§ Exercise description
Could you pull out, verbatim, the part of the records that opens with the line containing "Biblis (475, 914)" and runs through the end of the records, with both ends included and nothing else?

§ Provided records
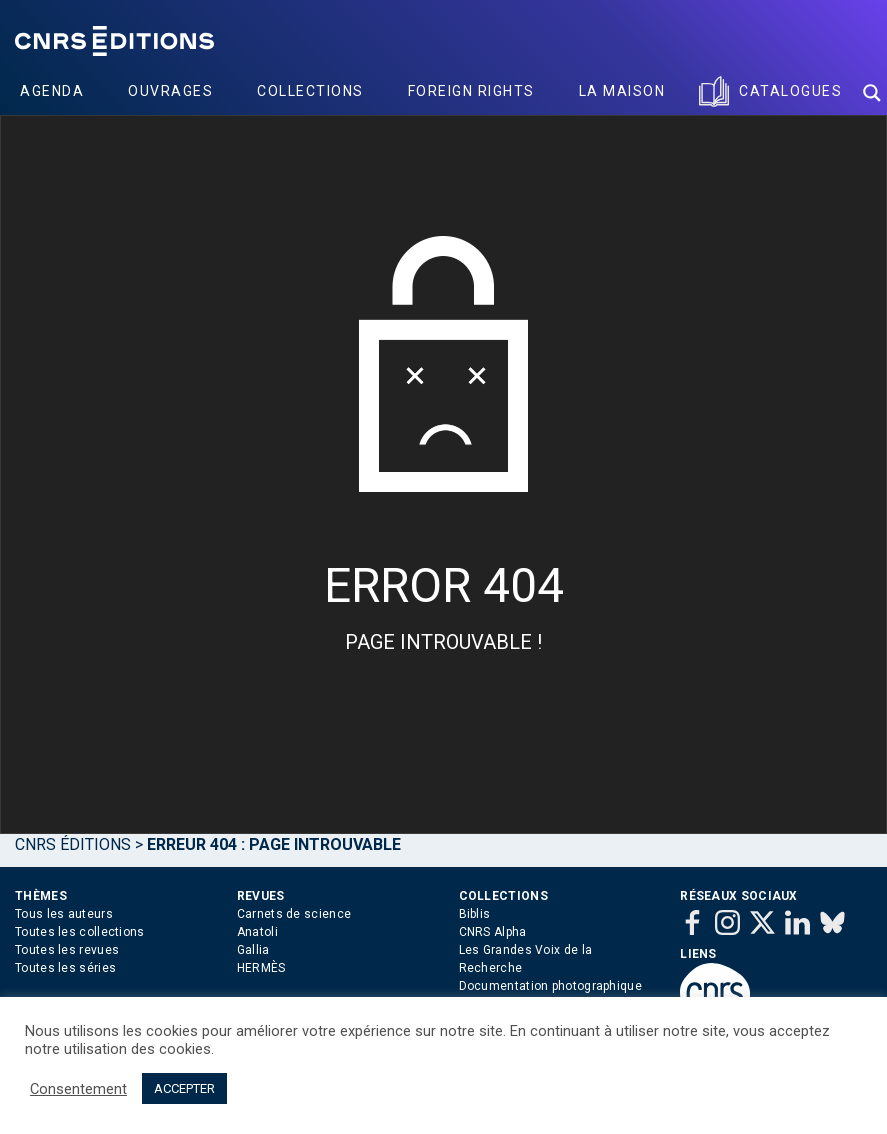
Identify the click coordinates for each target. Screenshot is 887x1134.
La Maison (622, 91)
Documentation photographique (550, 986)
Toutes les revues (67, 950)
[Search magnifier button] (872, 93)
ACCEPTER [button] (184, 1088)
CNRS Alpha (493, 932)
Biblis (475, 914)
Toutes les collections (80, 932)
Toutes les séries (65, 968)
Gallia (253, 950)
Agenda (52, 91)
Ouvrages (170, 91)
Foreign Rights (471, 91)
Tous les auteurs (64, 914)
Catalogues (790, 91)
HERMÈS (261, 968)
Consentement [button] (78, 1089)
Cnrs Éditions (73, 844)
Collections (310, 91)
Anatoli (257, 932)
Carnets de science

§ Answer to the task
Biblis (475, 914)
Toutes les collections (80, 932)
Toutes les séries (65, 968)
Gallia (253, 950)
Agenda (52, 91)
Ouvrages (170, 91)
Foreign Rights (471, 91)
Tous les auteurs (64, 914)
Catalogues (790, 91)
HERMÈS (261, 968)
Consentement [button] (78, 1089)
Cnrs Éditions (73, 844)
Collections (310, 91)
Anatoli (257, 932)
Carnets de science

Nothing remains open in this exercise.